[AIM 1]
Extract every line in the entries below that contains the word "filter".

*** ARTICLE ***

Question

The ratio of boys to girls in the science club is $ 3:5. $ If there are $ 60 $ girls, how many boys are there?

Answer 1

Hint: Identify the known and unknown ratios and set up the ratio and proportion and solve accordingly. In these ratio and proportion types of questions, take any variable as the reference number where applicable and frame the word statements in to the form of mathematical expressions.

Complete step-by-step answer:
Let us suppose the number of boys be equal to “x”
Let us frame the given word statements in the form of fractional form.
\[ \Rightarrow \dfrac{3}{5} = \dfrac{x}{{60}}\]
Perform cross multiplication in the above expression where the numerator of one side is multiplied with the denominator of the opposite side.
 $ \Rightarrow 3 \times 60 = 5x $
The above equation can be re-written as –
 $ \Rightarrow 5x = 3 \times 60 $
Term multiplicative on one side if moved to the opposite side then it goes to the denominator.
 $ \Rightarrow x = \dfrac{{3 \times 60}}{5} $
Find the factors from on the numerator of the above expression.
 $ \Rightarrow x = \dfrac{{3 \times 12 \times 5}}{5} $
Common factors from the numerator and the denominator cancel each other.
 $
   \Rightarrow x = 3 \times 12 \\
   \Rightarrow x = 36 \;
  $
Hence, there are $ 36 $ boys in the science club.
So, the correct answer is “$ 36 $ boys”.

Note: Always read the question twice and frame the word statement in the mathematical form. Segregate all the known and unknown terms and form the corresponding ratios and the proportions accordingly.
Ratio is the comparison between two numbers without any units.
Whereas, when two ratios are set equal to each other are called the proportion.
Four numbers a, b, c, and d are said to be in the proportion. If $ a:b = c:d $ whereas, four numbers are said to be in continued proportion if the terms \[\] $ a:b = b:c = c:d $

*** TASK INPUT ***

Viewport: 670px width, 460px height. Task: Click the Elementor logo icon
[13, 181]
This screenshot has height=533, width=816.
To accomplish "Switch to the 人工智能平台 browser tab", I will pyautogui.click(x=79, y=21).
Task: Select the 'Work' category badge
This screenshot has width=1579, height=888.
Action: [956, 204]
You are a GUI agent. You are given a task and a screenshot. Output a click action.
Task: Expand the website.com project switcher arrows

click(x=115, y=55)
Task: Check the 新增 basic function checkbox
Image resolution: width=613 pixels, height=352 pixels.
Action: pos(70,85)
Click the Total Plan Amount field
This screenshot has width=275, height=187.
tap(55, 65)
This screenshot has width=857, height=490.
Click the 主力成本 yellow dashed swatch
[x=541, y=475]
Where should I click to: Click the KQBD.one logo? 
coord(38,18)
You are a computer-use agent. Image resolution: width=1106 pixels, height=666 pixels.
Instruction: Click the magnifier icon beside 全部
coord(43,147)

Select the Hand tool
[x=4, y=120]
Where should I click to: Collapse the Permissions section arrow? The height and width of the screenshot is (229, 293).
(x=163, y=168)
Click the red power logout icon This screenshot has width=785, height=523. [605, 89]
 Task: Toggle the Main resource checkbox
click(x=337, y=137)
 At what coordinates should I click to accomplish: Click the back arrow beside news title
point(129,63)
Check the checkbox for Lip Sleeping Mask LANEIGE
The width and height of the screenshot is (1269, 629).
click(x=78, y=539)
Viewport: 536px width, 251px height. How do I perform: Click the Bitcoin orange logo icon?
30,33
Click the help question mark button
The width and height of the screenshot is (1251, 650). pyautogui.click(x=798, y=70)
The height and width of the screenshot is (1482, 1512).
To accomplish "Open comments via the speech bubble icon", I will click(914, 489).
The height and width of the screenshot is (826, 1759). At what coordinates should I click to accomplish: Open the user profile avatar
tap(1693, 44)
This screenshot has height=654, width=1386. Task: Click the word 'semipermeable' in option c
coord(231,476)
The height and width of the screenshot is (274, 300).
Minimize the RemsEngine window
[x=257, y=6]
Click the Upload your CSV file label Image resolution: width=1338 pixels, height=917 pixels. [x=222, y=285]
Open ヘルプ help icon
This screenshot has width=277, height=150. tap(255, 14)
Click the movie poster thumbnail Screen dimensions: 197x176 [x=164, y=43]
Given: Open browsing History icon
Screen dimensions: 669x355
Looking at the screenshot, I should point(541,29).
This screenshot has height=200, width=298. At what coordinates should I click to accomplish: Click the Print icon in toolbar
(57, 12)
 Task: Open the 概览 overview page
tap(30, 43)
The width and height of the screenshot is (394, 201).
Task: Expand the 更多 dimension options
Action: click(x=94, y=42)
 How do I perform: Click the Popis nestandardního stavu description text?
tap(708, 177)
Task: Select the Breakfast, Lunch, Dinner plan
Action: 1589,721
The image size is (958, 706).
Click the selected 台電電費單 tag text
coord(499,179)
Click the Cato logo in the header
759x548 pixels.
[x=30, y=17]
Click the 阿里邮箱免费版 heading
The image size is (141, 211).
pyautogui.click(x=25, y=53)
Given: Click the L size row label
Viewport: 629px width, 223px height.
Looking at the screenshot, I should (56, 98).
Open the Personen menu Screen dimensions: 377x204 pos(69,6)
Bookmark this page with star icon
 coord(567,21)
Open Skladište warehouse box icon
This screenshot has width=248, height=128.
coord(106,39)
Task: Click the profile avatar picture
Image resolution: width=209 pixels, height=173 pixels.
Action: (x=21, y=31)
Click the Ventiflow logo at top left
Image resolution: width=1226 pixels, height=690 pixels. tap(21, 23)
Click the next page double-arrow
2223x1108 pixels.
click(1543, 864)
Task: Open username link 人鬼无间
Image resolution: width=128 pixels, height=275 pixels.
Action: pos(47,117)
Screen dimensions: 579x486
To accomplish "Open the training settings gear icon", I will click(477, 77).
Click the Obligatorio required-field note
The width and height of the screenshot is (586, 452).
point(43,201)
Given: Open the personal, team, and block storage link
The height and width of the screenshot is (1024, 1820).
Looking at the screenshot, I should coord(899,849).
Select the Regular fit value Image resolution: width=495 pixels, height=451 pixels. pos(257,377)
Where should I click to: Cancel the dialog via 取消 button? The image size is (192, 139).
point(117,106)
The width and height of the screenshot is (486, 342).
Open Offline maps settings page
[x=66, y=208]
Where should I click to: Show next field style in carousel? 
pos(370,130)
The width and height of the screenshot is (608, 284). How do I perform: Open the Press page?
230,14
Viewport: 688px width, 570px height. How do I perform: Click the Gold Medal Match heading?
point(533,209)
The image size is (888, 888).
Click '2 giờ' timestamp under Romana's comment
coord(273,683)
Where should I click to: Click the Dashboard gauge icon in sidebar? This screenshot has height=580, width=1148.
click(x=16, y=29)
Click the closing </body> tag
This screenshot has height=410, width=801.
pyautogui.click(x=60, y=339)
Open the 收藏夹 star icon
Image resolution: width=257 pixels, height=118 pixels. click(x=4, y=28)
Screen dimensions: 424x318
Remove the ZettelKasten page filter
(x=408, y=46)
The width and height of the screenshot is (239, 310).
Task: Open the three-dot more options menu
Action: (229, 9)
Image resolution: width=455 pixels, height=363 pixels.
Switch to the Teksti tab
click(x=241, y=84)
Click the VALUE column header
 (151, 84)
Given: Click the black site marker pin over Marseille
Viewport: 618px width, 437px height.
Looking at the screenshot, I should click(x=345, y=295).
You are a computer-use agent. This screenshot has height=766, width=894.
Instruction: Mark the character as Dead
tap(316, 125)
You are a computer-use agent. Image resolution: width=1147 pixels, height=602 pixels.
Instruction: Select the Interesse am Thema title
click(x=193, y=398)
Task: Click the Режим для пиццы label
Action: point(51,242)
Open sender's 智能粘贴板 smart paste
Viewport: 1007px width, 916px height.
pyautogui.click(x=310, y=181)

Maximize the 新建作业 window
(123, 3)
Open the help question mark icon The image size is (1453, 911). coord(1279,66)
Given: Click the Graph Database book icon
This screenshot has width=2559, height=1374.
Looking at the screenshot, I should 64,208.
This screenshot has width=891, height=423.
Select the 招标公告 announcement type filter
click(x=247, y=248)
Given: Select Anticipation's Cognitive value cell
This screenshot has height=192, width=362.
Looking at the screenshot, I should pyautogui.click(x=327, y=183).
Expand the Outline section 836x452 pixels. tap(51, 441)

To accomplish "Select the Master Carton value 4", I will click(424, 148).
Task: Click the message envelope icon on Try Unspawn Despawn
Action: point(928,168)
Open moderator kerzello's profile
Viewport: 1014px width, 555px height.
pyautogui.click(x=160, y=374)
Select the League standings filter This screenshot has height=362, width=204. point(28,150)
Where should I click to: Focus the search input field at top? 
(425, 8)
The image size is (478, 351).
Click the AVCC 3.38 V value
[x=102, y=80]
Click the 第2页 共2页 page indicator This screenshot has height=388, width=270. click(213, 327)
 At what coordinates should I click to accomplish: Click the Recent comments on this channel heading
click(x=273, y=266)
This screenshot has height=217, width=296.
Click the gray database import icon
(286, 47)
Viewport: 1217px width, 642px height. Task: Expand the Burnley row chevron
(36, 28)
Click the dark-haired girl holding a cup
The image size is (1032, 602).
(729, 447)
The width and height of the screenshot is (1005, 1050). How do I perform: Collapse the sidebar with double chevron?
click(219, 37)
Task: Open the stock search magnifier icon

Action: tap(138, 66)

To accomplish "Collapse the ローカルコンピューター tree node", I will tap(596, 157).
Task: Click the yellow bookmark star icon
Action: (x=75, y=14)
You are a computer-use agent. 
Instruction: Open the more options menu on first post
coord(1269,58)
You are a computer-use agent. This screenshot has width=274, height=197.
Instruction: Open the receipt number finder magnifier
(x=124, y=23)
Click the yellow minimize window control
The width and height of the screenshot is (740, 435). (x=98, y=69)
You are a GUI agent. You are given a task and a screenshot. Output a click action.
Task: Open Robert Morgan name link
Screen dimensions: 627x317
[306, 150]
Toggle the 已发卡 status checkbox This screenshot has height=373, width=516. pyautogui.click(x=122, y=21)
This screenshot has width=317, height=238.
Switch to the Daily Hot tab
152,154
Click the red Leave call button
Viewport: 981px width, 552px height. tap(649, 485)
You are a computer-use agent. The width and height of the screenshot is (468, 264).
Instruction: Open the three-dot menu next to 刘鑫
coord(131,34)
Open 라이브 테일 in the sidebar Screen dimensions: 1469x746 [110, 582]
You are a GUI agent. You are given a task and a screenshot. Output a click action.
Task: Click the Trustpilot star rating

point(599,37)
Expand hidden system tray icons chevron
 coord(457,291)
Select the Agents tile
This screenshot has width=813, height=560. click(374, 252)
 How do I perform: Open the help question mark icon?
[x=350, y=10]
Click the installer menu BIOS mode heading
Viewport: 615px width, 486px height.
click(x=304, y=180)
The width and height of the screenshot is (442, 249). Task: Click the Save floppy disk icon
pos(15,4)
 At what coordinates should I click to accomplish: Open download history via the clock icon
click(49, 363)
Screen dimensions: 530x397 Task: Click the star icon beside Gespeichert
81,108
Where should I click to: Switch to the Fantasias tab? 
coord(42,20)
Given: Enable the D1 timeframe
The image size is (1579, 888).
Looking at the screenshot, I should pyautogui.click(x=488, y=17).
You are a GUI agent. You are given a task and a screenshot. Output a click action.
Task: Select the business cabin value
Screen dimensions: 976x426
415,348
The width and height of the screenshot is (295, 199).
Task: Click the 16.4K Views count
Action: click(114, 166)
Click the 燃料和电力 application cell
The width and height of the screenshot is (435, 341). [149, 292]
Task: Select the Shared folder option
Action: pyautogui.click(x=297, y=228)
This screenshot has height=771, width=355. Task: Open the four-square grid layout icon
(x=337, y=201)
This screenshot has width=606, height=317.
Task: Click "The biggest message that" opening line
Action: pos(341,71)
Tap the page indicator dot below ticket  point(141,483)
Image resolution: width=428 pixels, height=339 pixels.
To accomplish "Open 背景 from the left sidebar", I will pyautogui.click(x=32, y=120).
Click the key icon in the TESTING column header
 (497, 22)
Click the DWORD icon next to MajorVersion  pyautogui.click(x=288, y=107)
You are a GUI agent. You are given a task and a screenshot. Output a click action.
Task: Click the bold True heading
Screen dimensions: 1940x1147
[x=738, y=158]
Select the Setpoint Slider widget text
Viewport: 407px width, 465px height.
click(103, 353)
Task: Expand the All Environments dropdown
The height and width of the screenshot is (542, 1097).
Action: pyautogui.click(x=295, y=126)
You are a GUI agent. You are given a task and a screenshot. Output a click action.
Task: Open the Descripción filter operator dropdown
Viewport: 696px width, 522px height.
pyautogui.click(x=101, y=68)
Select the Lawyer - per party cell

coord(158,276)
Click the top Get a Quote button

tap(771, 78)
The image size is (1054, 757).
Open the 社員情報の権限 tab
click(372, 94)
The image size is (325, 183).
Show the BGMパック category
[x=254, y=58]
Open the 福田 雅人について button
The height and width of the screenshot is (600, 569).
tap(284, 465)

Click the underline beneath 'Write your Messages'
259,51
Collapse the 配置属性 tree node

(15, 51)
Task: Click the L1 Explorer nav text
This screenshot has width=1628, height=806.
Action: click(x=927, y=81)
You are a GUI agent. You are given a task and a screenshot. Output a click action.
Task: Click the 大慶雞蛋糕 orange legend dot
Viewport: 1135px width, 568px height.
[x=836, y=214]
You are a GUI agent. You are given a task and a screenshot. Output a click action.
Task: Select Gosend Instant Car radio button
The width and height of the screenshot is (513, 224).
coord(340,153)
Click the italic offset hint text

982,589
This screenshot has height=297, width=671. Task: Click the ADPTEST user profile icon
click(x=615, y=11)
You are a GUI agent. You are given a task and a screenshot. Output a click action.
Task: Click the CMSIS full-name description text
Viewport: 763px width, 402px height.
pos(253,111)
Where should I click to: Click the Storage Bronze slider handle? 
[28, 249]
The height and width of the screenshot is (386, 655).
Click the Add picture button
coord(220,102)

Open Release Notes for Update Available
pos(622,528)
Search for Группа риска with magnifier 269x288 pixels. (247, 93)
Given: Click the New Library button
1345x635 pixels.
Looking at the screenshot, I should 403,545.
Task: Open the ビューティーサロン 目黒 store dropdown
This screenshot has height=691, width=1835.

***

[AIM 2]
Duplicate, word for word, the part of the science club ratio problem from "The ratio of" up to and including "of mathematical expressions.".

[COMPLETE RESPONSE 1]
Remove the ZettelKasten page filter
Select the 招标公告 announcement type filter
Select the League standings filter This screenshot has height=362, width=204. point(28,150)
Task: Open the Descripción filter operator dropdown

[COMPLETE RESPONSE 2]
The ratio of boys to girls in the science club is $ 3:5. $ If there are $ 60 $ girls, how many boys are there?

Answer 1

Hint: Identify the known and unknown ratios and set up the ratio and proportion and solve accordingly. In these ratio and proportion types of questions, take any variable as the reference number where applicable and frame the word statements in to the form of mathematical expressions.